I am feeling somewhat disillusioned this evening. Not with life--that's lovely right now, thank you. I'm mainly irritated with my reading material of late.

American Gods, for example. I heard that this was an excellent book, an amazing book, a creative and exciting and daring book. Quite frankly, I thought it was boring. Was this supposed to be something new? Sorry, all the shine and polish must have worn away before this novel reached me.

Perhaps my dissatisfaction with this book can best be summarized in these lines:

It starts to rain, and her high heels slip and twist beneath her. She kicks them off, and runs, soaked to the skin, looking for somewhere she can get off the road. She's scared. She has power, true, but it's hunger-magic, cunt-magic. (Gaiman 377-378)

Where to begin? The terminology? The manner of her death, which follows? The way this represents Gaiman's poor fumbling representation of goddesses throughout the entire novel? Why don't we just finish off this lovely passage of complete religious misinterpretation by calling her a temple prostitute and be done with it?


I've been reading a lot of YA books, too, and am getting pretty sick of protagonists who have an abusive and/or alcoholic parent. These writers are putting these characters into the story not because it helps the story, but because it's easy. Why does the main character feel unloved? Because his father's abusive. Why is the main character unhappy with her life? Because her mother drinks too much. Why does the main character have no friends? Because she's too embarrassed to let anyone know that her Dad's a drunk. Why does the main character run away? Because his Dad hits him, and he just can't take it anymore.

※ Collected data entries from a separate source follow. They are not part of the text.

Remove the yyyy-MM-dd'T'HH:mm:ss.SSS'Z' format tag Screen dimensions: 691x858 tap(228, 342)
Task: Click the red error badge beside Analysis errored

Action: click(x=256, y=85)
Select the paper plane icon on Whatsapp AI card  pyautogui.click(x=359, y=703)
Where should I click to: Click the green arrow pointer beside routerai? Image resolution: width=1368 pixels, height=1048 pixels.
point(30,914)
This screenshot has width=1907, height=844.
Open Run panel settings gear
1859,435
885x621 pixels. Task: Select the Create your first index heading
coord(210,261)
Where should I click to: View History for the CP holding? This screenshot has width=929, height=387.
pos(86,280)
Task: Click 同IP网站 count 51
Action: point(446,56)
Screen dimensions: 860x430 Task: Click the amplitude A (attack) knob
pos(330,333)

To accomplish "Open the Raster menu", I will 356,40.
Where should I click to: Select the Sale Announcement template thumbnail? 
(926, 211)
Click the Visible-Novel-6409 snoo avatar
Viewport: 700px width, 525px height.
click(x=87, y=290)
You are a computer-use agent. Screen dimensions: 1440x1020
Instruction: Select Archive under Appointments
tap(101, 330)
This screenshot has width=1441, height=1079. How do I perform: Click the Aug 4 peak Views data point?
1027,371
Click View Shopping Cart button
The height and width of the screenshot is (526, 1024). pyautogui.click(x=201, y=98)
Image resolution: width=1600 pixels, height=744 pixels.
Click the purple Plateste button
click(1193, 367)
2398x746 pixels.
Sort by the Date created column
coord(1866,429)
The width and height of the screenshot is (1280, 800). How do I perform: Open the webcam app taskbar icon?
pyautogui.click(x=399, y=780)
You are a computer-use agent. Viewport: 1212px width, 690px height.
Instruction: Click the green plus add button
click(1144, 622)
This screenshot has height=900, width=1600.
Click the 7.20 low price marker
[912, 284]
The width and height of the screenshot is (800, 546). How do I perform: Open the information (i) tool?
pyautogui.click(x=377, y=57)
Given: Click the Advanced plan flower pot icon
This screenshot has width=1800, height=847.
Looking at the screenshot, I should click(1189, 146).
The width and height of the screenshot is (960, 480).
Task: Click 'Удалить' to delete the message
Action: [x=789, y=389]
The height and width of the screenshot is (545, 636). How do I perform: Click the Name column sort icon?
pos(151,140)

As if the only reason for an unhappiness during childhood is abuse.

I have read some YA novels in which abuse is an integral part of the story; novels that deal with these issues in a relevant and powerful manner. I hate it when abuse is just tossed in because it's more convenient than creating a complex character. And I hate it when the abusive/drunken parent is simply a caricature of every Mean, Horrible Adult that the author can think of.

I remember disliking YA novels back when I was their target audience. If they're half as depressing and irritatingly predictable as some of the ones I've read recently, then no wonder.

How do these things not only get published, but win awards?